Its by no means easy or well documented but I think its already doable without any major hacks.

(That's not supposed to be an argument against opening up the theming engine to be more general purpose, I'm just mentioning it because it is an alternative solution to the original problem of making a themeable application.)

DigitlWorld commented 4 years ago

@weltkante If you merge the PresentationFramework.<theme>.dll resources into App.xaml's resource dictionary today (at least in .NET Framework 4.7.2) you're still left with the style override limitation. They still don't replace the default styles and providing a local style definition will still reset back to the OS-selected default style.

I agree that it would take making the WPF-provided themes more platform agnostic, but I have to imagine that's a good thing over the long-term. I understand the WPF roadmap is explicitly avoiding cross-platform ports today, at least any PRs aiming to provide that, but this would help start to prepare things for a world where that could happen (either here or in a fork).

I agree that despite the things you've mentioned, it would probably still be a good move for WPF to open the theme system and default styles mechanism up for direct application control.

weltkante commented 4 years ago

You are supposed to replace your "local styles" on the application level as well, theming is not something modular for two reasons:

My point is that the WPF theming engine isn't designed with modularity or 3rd party themes in mind, to make a proper theme your only chance is to replace everything at the application level with full knowledge of which controls the application uses.

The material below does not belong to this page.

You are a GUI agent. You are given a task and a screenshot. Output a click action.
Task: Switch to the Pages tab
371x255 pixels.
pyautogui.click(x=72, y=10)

So while opening up the theming engine would be nice, having proper third party themes probably needs more thought. For now application themes are a working way to do theming (but requiring lots of work to create and maintain in face of changes), I think we should keep the discussion going how to improve this and make the system more modular.


Having put some thought into this, right now I'm thinking for the sake of compatibility its probably better to provide a new extension point: if you have a 3rd party theme you want a way to override the default style and turn off the OS-specific theming. Even if the controls opted out of default styles via ThemeInfoAttribute it should behave this way - enable the default style, replace it, disable theming. Obviously this still isn't modular, if multiple sites do this only one can win, so it still is application level. Also it won't work for controls which don't have a DefaultStyleKey but those are probably considered to be broken anyways (and you already can define the DefaultStyleKey from outside if you really want to, I think)

gix commented 4 years ago

Sounds like https://github.com/dotnet/wpf/issues/110

ericwj commented 4 years ago

As a result, any use of Styles in local application code causes the style to be reverted to Default + Local Style.

Especially if you're not intimately aware of WPF inner workings, this is totally horrible behavior. I spent hours trying to figure out what I was unaware of or was doing wrong. Imho right now styles in general are totally broken.

Seeing that even this looks completely awful I don't imagine this used to work somewhat previously. Haven't tried it on full framework - not going to either.